I spent a good part of my adult life hiding my crystals in drawers when people came over and hiding my true self under polo shirts and pearls (no offense to my polo + pearl sisters, rock it if that’s your authentic style, but for me it was a disguise).

After being made fun of as a little girl for being overweight (kids on the bus would chant “SUMO SUMO SUMO” when I walked on the bus), I so desperately wanted to fit in. Standing out meant being ridiculed and ostracized. Fitting in meant safety and belonging. By the time I got to college, I had mastered the game of being “liked.” Since there were 24 Sarah’s in my graduating class, I became known as “Social Sarah.” I went out almost every night, dressed like everyone else, got drunk enough (“fun drunk college girl” but not too drunk to stand out), I hosted parties, gave up on my love of singing and dancing, and was constantly trying to maintain my size 8 status. I just tried to never rock the boat. This lasted long into my twenties when I worked in advertising and even as I grew my business, Live More Weigh Less. 

For years while I was growing my business, I was doing things like borrowing my friend’s convertible during the week to take photos in preppy clothes for my business while on the weekends I was gathering in sacred circle with feather-earring-wearing sisters. I believed that if I came out as who I really was, my whole business would fall apart, my family would think I was crazy, and my “normal” friends would start to feel distant.

Then I hit rock bottom. I had two kids under two, was trying to financially support my family while Jonathan was in his surgical residency, I was not bonded with my oldest child who was biting me and my baby girl at least 20 times a day, and Live More Weigh Less (my only source of income) stopped making money. I was looking at rent to pay, $30K in monthly business expenses, childcare, and life expenses. 

I was on the brink of losing it all. Everything that I was working so hard to “perform” for, wasn’t working anymore. In that moment, I knew I could keep pushing and playing the role, or I could let it all go and surrender to being ME.

Coming out of hiding and speaking my truth was the scariest, most painful thing I’ve ever experienced. Every time I sent out a blog about the Divine Feminine or posted something on Instagram about my altar, I feared for my safety. Those feelings of being ridiculed on the bus came back in full force.

The only thing that got me through, that held me to the promise I had made to myself? Magic.  

The Magic of the Moon, the magic of my sensuality, the magic of the stars, the magic of the Sacred Feminine, the magic of the web of energy, the magic of tarot and crystals and sacred plants. These practices and tools reminded me of how connected I am to the greater web of life and most importantly: who I am (for real) and what I am meant to do here on Earth in this lifetime.

Magic gave me the answers.
Magic gave me the courage.
Magic gave me the path.

30 years ago, Yoga was considered super weird. Now if you’ve never been to a yoga class, people give you a funny look.

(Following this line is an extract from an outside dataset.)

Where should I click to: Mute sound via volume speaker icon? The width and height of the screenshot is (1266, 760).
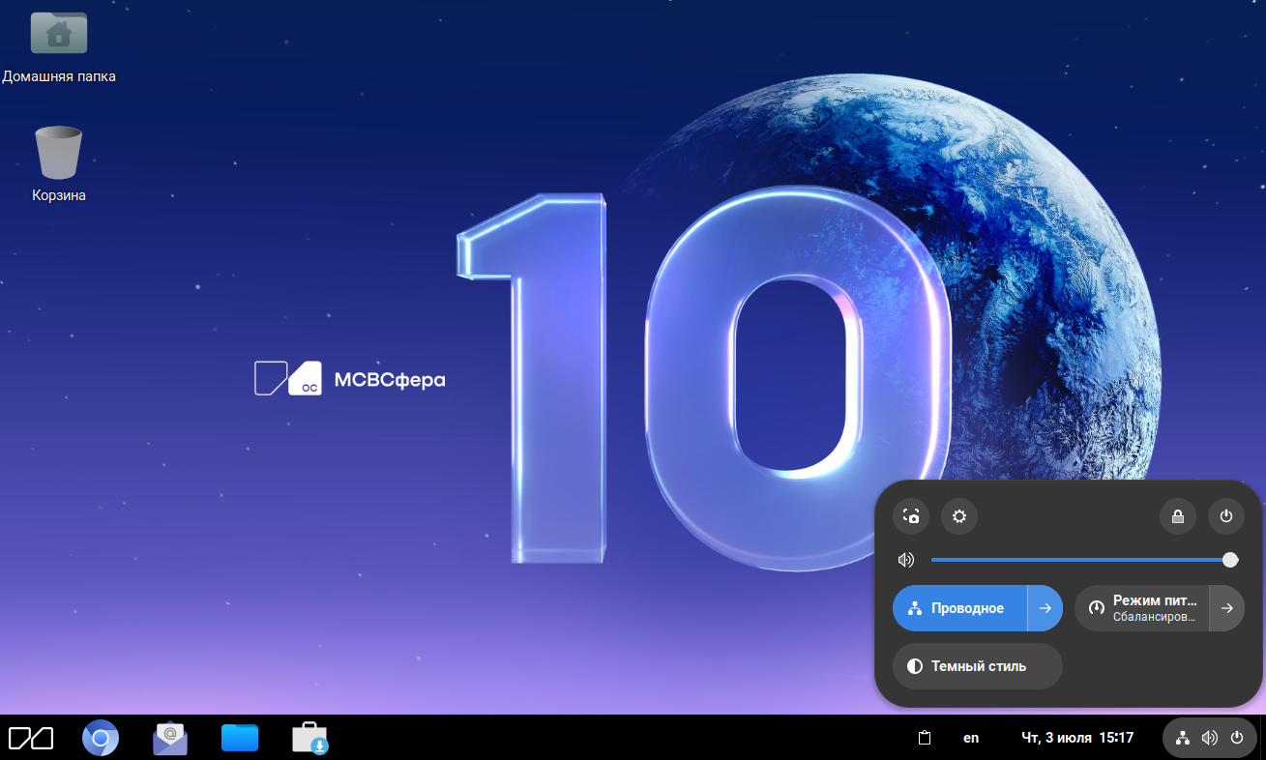pos(906,560)
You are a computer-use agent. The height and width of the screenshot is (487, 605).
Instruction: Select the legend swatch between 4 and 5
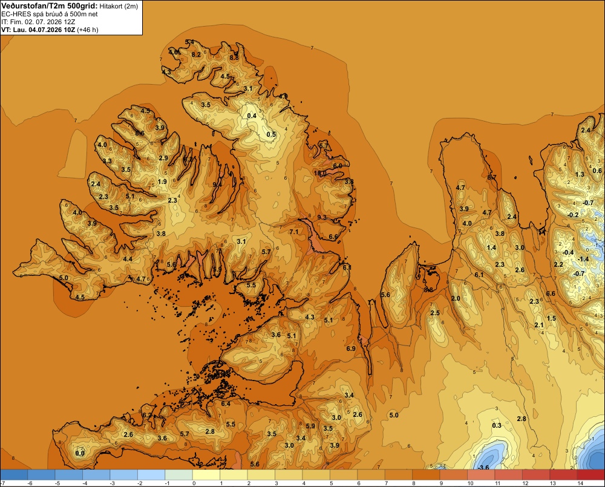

People now get the power of moving your body in a sacred way and connecting to the light within us. 

I believe that Magic is the new Yoga. It is a very practical tool that guides us back to who we really are and shows us what we are here to do. And (speaking from experience) if we don’t show up for our soul assignment, our life is going to be in a constant state of exhaustion, overwhelm, resentment, and disarray.  

This is why I created a free program called Magic Week where you will get daily Magic Lessons from different magic makers delivered to your inbox from the Full Moon on October 24th until Halloween on October 31st.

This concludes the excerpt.